Bedrijven uit Nederland en andere EU-landen die overheidsopdrachten buiten de Europese Unie willen uitvoeren, moeten betere toegang krijgen tot die aanbestedingen. Dat is het doel van het Internationaal Aanbestedingsinstrument dat op 1 september in werking is getreden. Het instrument is erop gericht dat EU-ondernemers evenveel kans maken op een opdracht als niet-EU-bedrijven waardoor een gelijk speelveld ontstaat.
Onderzoek bij beperkingen
Als de Europese Commissie vermoedt dat landen buiten de EU (derde landen) bij aanbestedingen beperkingen opleggen aan EU-bedrijven, kan de Commissie hier onderzoek naar doen. Vervolgens gaat de Commissie met het betreffende land in gesprek om de belemmeringen weg te nemen.
Maatregelen
Als dit niet tot een oplossing leidt, kan de EU maatregelen nemen om het derde land hier alsnog toe te bewegen. De Commissie maakt het dan moeilijker voor bedrijven uit dat land om een overheidsaanbesteding in de EU te winnen. Het Internationaal Aanbestedingsinstrument (International Procurement Instrument, IPI) zorgt ervoor dat aanbestedende diensten (zoals provincies, waterschapen en het Rijk) een fictieve scoreopslag opleggen op inschrijvingen uit het derde land. Als een bedrijf uit dat land meedoet aan een overheidsaanbesteding in de EU wordt de prijs waarvoor het bedrijf de dienst of het product aanbiedt verhoogd. Hierdoor wordt het aanbod van dit bedrijf onaantrekkelijker dan de inschrijvingen van EU-bedrijven die dezelfde opdracht willen gaan uitvoeren.
Uitsluiting
Als de aanbesteding op kwaliteit wordt gegund, mag de scoreopslag maximaal 50 procent zijn. Wanneer enkel op prijs wordt gegund, wordt de fictieve opslag verdubbeld. In bepaalde gevallen kan de EU ook besluiten om bedrijven uit het derde land uit te sluiten van aanbestedingen. Aanbestedende diensten moeten een maatregel toepassen als aanbestedingen boven bepaalde opdrachtwaarden uitkomen.

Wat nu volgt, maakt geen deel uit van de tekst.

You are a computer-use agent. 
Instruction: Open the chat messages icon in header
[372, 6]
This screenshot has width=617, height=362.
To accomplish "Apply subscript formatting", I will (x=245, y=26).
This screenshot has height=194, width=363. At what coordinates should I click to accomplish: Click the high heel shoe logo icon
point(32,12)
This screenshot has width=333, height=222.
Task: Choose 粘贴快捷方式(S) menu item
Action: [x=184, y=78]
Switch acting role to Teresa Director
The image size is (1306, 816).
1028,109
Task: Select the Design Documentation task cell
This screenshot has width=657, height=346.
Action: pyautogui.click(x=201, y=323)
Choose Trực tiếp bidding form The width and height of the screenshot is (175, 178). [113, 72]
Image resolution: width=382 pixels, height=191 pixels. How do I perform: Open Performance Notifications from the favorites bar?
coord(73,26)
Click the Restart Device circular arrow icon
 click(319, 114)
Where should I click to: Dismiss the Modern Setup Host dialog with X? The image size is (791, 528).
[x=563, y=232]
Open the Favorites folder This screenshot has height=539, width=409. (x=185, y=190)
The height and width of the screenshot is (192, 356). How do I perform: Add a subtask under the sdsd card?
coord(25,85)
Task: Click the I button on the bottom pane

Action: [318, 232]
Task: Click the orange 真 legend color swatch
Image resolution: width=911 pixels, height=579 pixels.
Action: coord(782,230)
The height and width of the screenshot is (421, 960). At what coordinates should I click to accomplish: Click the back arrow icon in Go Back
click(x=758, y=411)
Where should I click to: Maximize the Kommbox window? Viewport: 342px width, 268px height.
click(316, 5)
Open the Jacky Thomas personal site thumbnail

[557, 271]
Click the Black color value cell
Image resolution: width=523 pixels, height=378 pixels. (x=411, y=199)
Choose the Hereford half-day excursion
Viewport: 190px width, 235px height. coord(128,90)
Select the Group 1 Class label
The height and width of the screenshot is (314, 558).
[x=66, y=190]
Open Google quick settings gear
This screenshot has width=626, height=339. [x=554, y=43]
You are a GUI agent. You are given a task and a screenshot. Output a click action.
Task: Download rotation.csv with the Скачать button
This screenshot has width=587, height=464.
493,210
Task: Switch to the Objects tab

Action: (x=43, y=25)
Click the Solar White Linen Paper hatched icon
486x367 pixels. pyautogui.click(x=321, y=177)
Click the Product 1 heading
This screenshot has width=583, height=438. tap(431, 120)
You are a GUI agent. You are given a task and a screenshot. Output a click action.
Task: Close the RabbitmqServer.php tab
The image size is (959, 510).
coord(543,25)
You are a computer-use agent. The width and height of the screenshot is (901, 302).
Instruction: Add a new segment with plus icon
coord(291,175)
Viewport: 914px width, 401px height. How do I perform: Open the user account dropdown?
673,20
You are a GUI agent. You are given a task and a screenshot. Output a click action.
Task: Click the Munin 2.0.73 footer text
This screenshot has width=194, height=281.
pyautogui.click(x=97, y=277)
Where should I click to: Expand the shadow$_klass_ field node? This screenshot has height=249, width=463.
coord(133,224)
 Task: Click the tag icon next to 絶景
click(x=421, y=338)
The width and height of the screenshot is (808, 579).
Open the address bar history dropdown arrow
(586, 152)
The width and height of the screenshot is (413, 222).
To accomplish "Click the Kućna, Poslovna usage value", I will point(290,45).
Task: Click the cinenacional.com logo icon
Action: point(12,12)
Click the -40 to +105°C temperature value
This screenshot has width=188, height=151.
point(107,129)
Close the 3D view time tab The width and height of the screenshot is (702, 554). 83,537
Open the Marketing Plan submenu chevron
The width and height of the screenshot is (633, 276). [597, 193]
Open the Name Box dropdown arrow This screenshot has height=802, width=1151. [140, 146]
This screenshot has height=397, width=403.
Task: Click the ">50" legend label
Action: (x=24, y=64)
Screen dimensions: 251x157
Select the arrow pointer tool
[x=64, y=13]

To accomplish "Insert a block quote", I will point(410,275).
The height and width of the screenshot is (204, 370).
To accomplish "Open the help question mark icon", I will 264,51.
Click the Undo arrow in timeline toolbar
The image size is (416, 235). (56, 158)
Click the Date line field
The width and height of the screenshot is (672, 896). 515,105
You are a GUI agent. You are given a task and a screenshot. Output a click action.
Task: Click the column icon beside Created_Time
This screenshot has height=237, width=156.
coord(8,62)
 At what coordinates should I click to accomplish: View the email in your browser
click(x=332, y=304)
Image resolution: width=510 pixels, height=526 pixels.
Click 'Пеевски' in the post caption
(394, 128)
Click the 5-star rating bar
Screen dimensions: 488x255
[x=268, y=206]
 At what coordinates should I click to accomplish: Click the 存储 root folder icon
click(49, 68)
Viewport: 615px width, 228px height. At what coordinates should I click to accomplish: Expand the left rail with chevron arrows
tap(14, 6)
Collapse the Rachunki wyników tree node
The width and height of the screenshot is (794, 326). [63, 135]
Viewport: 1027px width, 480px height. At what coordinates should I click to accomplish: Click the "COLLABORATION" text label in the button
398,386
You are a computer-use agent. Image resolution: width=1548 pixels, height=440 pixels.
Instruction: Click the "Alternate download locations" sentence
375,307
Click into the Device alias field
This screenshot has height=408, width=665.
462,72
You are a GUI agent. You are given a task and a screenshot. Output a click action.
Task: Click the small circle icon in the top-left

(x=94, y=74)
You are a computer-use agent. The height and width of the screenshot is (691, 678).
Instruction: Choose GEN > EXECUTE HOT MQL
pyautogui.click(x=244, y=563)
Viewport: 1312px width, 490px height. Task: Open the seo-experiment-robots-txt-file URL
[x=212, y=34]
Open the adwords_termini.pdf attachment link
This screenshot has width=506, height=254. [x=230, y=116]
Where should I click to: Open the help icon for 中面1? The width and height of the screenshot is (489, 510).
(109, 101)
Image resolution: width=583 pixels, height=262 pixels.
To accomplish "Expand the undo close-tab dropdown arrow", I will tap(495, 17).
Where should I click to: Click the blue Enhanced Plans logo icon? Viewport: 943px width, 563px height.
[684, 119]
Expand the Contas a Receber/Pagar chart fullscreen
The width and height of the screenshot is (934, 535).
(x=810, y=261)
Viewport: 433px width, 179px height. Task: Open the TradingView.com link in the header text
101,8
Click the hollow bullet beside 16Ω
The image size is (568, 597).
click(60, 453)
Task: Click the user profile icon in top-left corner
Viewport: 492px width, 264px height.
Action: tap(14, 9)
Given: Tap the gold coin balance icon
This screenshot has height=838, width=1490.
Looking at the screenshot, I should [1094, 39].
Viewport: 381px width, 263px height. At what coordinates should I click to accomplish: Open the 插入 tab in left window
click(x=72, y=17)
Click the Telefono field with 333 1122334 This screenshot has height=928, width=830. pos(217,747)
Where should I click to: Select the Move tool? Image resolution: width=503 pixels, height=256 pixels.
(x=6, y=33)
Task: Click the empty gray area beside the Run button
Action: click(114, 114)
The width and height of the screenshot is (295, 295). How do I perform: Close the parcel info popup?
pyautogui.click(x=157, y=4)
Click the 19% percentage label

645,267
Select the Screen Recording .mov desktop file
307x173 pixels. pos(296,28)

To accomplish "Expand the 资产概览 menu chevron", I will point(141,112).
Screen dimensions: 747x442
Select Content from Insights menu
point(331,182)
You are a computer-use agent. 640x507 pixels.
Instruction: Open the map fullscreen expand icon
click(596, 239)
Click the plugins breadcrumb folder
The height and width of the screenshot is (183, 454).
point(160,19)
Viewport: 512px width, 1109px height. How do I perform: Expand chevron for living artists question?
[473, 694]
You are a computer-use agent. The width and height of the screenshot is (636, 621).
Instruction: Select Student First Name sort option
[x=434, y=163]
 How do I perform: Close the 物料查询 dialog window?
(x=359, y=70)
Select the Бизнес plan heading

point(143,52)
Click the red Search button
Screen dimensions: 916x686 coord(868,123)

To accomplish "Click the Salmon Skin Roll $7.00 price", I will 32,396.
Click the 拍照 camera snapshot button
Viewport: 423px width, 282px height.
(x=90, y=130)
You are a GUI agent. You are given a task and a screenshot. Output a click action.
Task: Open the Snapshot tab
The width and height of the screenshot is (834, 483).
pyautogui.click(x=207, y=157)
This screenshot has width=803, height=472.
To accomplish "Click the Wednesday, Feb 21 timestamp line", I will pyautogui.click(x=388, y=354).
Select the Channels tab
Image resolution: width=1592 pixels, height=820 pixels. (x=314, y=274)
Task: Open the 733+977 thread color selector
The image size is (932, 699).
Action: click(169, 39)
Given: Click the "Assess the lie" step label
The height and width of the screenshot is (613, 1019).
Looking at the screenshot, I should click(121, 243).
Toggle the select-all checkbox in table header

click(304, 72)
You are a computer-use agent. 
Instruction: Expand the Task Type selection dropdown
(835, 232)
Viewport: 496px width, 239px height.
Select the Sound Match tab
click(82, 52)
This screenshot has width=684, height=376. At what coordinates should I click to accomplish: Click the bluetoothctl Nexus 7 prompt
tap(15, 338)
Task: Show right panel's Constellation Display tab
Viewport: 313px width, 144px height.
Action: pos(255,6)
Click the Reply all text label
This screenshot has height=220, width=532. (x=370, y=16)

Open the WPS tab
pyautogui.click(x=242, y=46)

Voor werken en concessies geldt de verplichting vanaf 15 miljoen euro. Bij aanbestedingen voor goederen en diensten vanaf 5 miljoen euro.
In de komende periode wordt via een technische wijziging van de Aanbestedingswet geregeld dat aanbestedende diensten het instrument verplicht toepassen. Ook werkt de overheid aan voorlichtingsmateriaal zodat aanbestedende diensten en ondernemers weten wat concreet van hen wordt verwacht.